检查数字是否是一个完美的平方 [英] Check if a number is a perfect square

问题描述

如何检查数字是否是一个完美的平方?

How could I check if a number is a perfect square?

速度无关紧要，目前，只是工作而已.

Speed is of no concern, for now, just working.

推荐答案

依赖任何浮点计算(math.sqrt(x)或x**0.5)的问题是您不能真正确定它的准确性(对于足够大整数x，它不会，甚至可能溢出).幸运的是(如果您不着急；-)有很多纯整数方法，例如:...

The problem with relying on any floating point computation (math.sqrt(x), or x**0.5) is that you can't really be sure it's exact (for sufficiently large integers x, it won't be, and might even overflow). Fortunately (if one's in no hurry;-) there are many pure integer approaches, such as the following...:

def is_square(apositiveint):
  x = apositiveint // 2
  seen = set([x])
  while x * x != apositiveint:
    x = (x + (apositiveint // x)) // 2
    if x in seen: return False
    seen.add(x)
  return True

for i in range(110, 130):
   print i, is_square(i)

提示:它基于平方根的巴比伦算法"，请参见维基百科.它可以为任何正数工作，您有足够的内存来完成计算；-).

Hint: it's based on the "Babylonian algorithm" for square root, see wikipedia. It does work for any positive number for which you have enough memory for the computation to proceed to completion;-).

编辑:让我们看一个示例...

Edit: let's see an example...

x = 12345678987654321234567 ** 2

for i in range(x, x+2):
   print i, is_square(i)

这会根据需要(在合理的时间内；-)打印:

this prints, as desired (and in a reasonable amount of time, too;-):

152415789666209426002111556165263283035677489 True
152415789666209426002111556165263283035677490 False

请在基于浮点中间结果提出解决方案之前，请确保它们在此简单示例上正常工作-并不是 难(您需要做一些额外的检查，以防sqrt计算有点差)，只需多加注意.
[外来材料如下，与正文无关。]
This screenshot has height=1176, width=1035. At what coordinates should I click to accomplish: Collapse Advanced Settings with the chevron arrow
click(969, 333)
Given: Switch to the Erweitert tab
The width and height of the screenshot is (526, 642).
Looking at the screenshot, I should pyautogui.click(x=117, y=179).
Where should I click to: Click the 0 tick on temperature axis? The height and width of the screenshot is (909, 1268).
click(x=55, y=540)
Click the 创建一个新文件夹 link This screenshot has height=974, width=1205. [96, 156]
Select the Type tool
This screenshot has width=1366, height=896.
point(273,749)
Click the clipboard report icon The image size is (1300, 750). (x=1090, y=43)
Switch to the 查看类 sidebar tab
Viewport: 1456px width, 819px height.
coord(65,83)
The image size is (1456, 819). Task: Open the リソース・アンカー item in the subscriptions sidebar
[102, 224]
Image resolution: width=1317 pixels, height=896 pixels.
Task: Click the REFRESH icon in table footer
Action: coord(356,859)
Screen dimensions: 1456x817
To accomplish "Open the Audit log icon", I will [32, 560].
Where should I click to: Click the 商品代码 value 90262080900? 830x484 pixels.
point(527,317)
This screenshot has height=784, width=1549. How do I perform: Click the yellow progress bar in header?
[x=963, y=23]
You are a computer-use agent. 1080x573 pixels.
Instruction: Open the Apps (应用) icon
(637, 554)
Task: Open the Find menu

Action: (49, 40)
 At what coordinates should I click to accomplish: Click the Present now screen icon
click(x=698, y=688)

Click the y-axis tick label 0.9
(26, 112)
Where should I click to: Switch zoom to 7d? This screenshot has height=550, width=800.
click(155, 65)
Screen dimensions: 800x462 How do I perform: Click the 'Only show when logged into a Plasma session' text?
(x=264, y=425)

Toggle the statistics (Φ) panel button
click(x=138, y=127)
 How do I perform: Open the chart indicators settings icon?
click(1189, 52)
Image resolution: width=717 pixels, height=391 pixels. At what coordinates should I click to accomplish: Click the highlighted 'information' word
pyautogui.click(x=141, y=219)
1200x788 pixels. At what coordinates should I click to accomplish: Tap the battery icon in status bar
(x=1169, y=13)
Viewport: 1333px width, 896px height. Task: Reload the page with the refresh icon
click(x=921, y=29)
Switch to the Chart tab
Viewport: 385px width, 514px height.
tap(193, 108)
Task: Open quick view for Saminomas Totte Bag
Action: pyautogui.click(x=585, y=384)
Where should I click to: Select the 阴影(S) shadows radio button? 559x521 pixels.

Please, before you propose solutions based on floating point intermediate results, make sure they work correctly on this simple example -- it's not that hard (you just need a few extra checks in case the sqrt computed is a little off), just takes a bit of care.

然后尝试使用x**7并找到解决您将遇到的问题的聪明方法，

And then try with x**7 and find clever way to work around the problem you'll get,

OverflowError: long int too large to convert to float

当然，随着数字的增长，您将变得越来越聪明.

you'll have to get more and more clever as the numbers keep growing, of course.

当然，如果我急忙，我会使用 gmpy -但是，我显然有偏见；-).

If I was in a hurry, of course, I'd use gmpy -- but then, I'm clearly biased;-).

>>> import gmpy
>>> gmpy.is_square(x**7)
1
>>> gmpy.is_square(x**7 + 1)
0

是的，我知道，这很容易，就像作弊一样(有点像我对Python的一般感觉；-)-一点也不聪明，只有完美的直接性和简单性(如果是俗气的话) ，绝对的速度；-)...

Yeah, I know, that's just so easy it feels like cheating (a bit the way I feel towards Python in general;-) -- no cleverness at all, just perfect directness and simplicity (and, in the case of gmpy, sheer speed;-)...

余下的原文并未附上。